O domínio cultural do latim persistiu mesmo já havendo um grande período de poesia inglesa vernacular no século catorze, quando Geoffrey Chaucer, John Gower, William Langland e Julian de Norwich floresceram. É difícil imaginar agora um mundo no qual virtualmente todas as coisas importantes — a lei, o conhecimento humano, a religião e a ciência — estavam restritas à língua conhecida somente por uma minoria educada. O domínio do latim tinha a vantagem de tornar a classe letrada mutuamente inteligível fora das fronteiras de suas nacionalidades. Essa vantagem, no entanto, vinha ao custo da exclusão da grande maioria das pessoas de participaram dos problemas centrais de sua própria civilização. E esse domínio foi imposto pelo desprezo que se tinha pelas línguas comumente faladas, e pelas pessoas comuns, que utilizavam essas línguas. Thomas More foi mordaz no seu entendimento dessa questão. Apesar dos exemplos de John Gower e Julian de Norwich, More zombava da tradução de William Tyndale, que verteu agape em amor ao invés do convencional caridade. Amor, ele dizia, era uma palavra que não deveria ser usada de “jeito nenhum”. Esse é o mesmo William Tyndale que fez traduções do Novo Testamento e de porções do Antigo, que se tornaram a base para todas as subsequentes traduções inglesas da Bíblia.

Não ocorreria a nós agora achar a palavra “amor”, tão conhecida como é, inadequada ao contexto do sagrado. Esse é um exemplo das transformações trazida pela Reforma, que resultaram da eminência do vernacular, e um aspecto da adoção do secular, algo que sempre é identificado com a Reforma. Thomas More foi um homem de grande influência sobre o rei Henry VIII. Suas objeções ao trabalho de Tyndale o levaram a ordenar que Tyndale fosse queimado numa estaca, e assim o foi, apesar de seu martírio ser menos notório que o do próprio Thomas More, conhecido por ter sido, anos mais tarde, decapitado por se recusar a reconhecer o rei Henry como o cabeça da Igreja da Inglaterra.

■ **REQUISITOS DAS TAREFAS**:
1) Reescreva as linhas do conjunto de dados trocando "Instruction" por "Step" e deixando todo o resto igual. Comece na linha que contém "Screen dimensions: 945x1200" e termine na última linha do conjunto.
2) Dê seguimento ao texto sobre o latim, Tyndale e Thomas More a partir do ponto em que ele termina.

■ **CONJUNTO DE DADOS**:
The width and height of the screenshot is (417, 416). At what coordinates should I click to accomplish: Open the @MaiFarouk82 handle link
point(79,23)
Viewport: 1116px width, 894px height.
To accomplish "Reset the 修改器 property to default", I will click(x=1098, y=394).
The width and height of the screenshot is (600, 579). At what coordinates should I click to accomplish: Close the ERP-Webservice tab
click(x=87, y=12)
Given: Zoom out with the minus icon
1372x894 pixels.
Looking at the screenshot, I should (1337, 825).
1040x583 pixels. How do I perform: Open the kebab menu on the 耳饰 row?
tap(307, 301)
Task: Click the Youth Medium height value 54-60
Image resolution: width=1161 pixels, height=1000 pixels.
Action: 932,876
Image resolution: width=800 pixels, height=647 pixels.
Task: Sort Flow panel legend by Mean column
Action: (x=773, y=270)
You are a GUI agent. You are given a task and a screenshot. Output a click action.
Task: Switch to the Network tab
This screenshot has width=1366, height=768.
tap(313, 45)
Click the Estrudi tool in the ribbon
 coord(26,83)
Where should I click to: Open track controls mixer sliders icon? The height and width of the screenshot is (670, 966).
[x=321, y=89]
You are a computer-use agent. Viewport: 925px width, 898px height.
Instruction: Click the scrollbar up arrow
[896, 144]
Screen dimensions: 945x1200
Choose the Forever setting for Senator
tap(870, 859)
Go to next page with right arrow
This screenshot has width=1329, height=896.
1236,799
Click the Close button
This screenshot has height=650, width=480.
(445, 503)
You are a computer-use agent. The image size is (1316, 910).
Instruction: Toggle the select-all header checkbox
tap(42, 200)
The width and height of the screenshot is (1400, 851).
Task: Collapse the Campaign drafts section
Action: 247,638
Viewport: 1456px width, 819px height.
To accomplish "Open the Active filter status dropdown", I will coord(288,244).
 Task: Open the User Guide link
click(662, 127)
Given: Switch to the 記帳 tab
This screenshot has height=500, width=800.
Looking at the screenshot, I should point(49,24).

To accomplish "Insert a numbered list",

■ **RESPOSTAS POR TAREFA**:
1)
Screen dimensions: 945x1200
Choose the Forever setting for Senator
tap(870, 859)
Go to next page with right arrow
This screenshot has width=1329, height=896.
1236,799
Click the Close button
This screenshot has height=650, width=480.
(445, 503)
You are a computer-use agent. The image size is (1316, 910).
Step: Toggle the select-all header checkbox
tap(42, 200)
The width and height of the screenshot is (1400, 851).
Task: Collapse the Campaign drafts section
Action: 247,638
Viewport: 1456px width, 819px height.
To accomplish "Open the Active filter status dropdown", I will coord(288,244).
 Task: Open the User Guide link
click(662, 127)
Given: Switch to the 記帳 tab
This screenshot has height=500, width=800.
Looking at the screenshot, I should point(49,24).

To accomplish "Insert a numbered list",

2)
Todos esses conflitos e denúncias, todas essas polemicas amargas e violências, nos levam a nos distrair do mais impressionante e belo fato: os homens letrados na Boêmia, Alemanha, França e Reino Unido, que articularam a fé da Reforma e criaram os seus documentos centrais, eram devotos do trabalho de remover as barreiras entre letrados e iletrados, ao tornarem a religião cristã plenamente inteligível nas línguas comuns. Eram devotos ao trabalho de acabar com as vantagens, que eles mesmos desfrutavam, ao tornarem o conhecimento amplamente disponível a todos por meio de traduções e publicações.

As línguas modernas certamente se beneficiaram ao serem trazidas à literatura por estes extraordinários eruditos e humanistas. Mas o mais notável é que esses escritores perceberam a beleza nas falas comuns, o discurso distinto de suas regiões variadas, e produziram uma beleza fiel aos usos que eles próprios faziam dessas línguas. Para ser sensível às qualidades estéticas de qualquer coisa advinda de uma cultura estigmatizada como ignorante, ou vulgar, nos dois sentidos da palavra, requereu-se deles um respeito, e uma afeição, capaz de superar tais preconceitos. A habilidade de escutar o poder e a elegância dessas línguas deve ter vindo de forma simultânea ao impulso de honrar a generalidade das pessoas, dando-lhes, em primeiro lugar, a Bíblia.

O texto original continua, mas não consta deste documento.